== RECORDS FOR THE EXERCISE ==

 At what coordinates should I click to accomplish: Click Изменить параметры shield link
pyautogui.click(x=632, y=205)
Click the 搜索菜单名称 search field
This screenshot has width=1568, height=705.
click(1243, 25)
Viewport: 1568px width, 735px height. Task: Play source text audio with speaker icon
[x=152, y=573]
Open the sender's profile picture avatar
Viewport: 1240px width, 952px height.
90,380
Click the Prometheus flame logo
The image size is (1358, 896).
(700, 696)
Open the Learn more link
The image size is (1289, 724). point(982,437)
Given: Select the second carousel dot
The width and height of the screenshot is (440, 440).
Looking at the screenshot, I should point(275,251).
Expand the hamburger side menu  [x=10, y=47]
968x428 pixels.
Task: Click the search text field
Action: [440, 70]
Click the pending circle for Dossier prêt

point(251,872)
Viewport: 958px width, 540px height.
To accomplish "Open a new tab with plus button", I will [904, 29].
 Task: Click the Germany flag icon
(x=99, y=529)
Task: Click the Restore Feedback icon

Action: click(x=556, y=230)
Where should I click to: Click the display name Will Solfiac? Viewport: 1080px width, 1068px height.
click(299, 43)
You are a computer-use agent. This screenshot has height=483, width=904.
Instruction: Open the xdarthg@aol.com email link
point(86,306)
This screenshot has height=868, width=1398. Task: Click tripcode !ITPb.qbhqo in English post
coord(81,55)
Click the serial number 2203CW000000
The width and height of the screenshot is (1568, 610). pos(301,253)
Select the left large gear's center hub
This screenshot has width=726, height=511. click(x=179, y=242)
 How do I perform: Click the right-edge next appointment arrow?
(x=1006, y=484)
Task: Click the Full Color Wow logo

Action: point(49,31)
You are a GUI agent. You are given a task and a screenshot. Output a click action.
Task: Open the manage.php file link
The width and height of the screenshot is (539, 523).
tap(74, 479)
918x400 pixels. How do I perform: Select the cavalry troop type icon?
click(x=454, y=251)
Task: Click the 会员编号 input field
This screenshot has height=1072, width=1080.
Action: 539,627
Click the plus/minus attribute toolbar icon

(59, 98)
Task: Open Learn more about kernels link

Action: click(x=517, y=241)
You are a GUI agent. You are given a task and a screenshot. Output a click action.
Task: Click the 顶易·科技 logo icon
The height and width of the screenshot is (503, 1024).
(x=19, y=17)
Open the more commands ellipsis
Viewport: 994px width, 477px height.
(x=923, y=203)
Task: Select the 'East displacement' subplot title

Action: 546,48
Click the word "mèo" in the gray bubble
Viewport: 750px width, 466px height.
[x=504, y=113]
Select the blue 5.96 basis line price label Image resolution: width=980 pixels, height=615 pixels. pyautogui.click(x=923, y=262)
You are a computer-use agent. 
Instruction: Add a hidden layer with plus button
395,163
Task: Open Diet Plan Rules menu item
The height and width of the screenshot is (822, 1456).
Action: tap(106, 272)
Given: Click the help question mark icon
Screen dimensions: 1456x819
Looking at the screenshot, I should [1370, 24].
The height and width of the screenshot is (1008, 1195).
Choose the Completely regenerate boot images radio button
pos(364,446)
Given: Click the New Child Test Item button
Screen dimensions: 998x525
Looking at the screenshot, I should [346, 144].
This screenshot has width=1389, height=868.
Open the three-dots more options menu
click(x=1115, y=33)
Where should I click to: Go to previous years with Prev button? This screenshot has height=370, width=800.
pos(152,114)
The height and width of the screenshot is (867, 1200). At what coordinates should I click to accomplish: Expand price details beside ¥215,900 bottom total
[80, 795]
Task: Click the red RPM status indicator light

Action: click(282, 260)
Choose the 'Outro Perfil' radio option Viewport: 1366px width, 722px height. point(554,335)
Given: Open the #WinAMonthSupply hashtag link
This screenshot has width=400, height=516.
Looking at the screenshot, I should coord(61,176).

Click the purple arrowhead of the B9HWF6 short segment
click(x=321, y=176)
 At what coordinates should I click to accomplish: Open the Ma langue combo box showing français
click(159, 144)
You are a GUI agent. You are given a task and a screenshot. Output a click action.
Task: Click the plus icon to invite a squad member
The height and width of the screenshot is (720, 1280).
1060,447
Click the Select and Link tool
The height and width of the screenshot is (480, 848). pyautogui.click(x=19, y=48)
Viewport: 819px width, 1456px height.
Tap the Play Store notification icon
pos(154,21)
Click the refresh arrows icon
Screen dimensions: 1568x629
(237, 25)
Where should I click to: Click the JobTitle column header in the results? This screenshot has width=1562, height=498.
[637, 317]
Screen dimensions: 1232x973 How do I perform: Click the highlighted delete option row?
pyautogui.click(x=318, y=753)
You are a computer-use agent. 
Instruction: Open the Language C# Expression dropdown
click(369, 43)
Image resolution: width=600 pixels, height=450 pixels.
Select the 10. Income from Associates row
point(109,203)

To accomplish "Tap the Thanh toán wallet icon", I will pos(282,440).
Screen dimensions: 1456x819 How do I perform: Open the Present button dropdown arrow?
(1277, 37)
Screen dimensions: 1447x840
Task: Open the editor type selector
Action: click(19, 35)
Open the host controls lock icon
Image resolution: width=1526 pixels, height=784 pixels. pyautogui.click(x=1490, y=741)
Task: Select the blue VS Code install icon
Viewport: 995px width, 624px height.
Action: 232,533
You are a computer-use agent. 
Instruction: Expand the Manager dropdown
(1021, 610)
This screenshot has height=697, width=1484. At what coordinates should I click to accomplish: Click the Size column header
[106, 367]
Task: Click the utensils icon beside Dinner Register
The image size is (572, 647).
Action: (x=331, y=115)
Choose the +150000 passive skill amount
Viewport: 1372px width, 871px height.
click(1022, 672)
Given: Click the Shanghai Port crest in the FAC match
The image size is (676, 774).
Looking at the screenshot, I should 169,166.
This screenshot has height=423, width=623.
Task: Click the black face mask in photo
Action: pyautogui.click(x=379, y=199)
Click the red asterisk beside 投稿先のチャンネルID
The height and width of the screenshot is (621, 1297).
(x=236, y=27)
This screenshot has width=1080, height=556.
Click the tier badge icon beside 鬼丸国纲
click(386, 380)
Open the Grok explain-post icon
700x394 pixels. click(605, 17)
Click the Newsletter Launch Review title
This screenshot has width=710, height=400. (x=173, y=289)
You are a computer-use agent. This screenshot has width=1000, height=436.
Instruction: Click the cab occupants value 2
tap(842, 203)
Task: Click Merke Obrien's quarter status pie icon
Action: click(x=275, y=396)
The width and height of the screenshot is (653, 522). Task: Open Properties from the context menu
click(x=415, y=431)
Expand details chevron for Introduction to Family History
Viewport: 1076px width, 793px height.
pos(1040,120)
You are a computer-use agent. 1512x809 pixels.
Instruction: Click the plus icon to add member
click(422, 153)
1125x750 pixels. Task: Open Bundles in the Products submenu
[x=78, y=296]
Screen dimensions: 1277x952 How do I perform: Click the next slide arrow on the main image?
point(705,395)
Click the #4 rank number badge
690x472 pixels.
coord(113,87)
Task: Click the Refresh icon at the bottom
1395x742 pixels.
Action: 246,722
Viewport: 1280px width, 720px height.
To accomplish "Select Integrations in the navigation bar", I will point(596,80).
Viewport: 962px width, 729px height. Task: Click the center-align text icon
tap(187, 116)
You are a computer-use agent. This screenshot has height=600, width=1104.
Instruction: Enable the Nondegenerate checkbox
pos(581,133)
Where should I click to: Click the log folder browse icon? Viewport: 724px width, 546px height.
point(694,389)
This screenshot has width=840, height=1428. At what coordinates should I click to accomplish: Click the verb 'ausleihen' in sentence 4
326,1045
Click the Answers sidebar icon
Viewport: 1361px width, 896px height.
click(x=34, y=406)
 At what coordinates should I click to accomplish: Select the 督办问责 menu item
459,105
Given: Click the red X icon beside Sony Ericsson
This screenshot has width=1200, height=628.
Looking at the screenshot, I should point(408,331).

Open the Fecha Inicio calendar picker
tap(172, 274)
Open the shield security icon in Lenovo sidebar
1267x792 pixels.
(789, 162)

===

_TASK REQUIREMENTS_. In the entries above, find the line holding "Instruction: Click the plus" and the line holding "has height=600, width=1104."; print both of them and every line between, exactly, and nothing else.

_SOLUTION FOR THIS PROBLEM_.
Instruction: Click the plus icon to add member
click(422, 153)
1125x750 pixels. Task: Open Bundles in the Products submenu
[x=78, y=296]
Screen dimensions: 1277x952 How do I perform: Click the next slide arrow on the main image?
point(705,395)
Click the #4 rank number badge
690x472 pixels.
coord(113,87)
Task: Click the Refresh icon at the bottom
1395x742 pixels.
Action: 246,722
Viewport: 1280px width, 720px height.
To accomplish "Select Integrations in the navigation bar", I will point(596,80).
Viewport: 962px width, 729px height. Task: Click the center-align text icon
tap(187, 116)
You are a computer-use agent. This screenshot has height=600, width=1104.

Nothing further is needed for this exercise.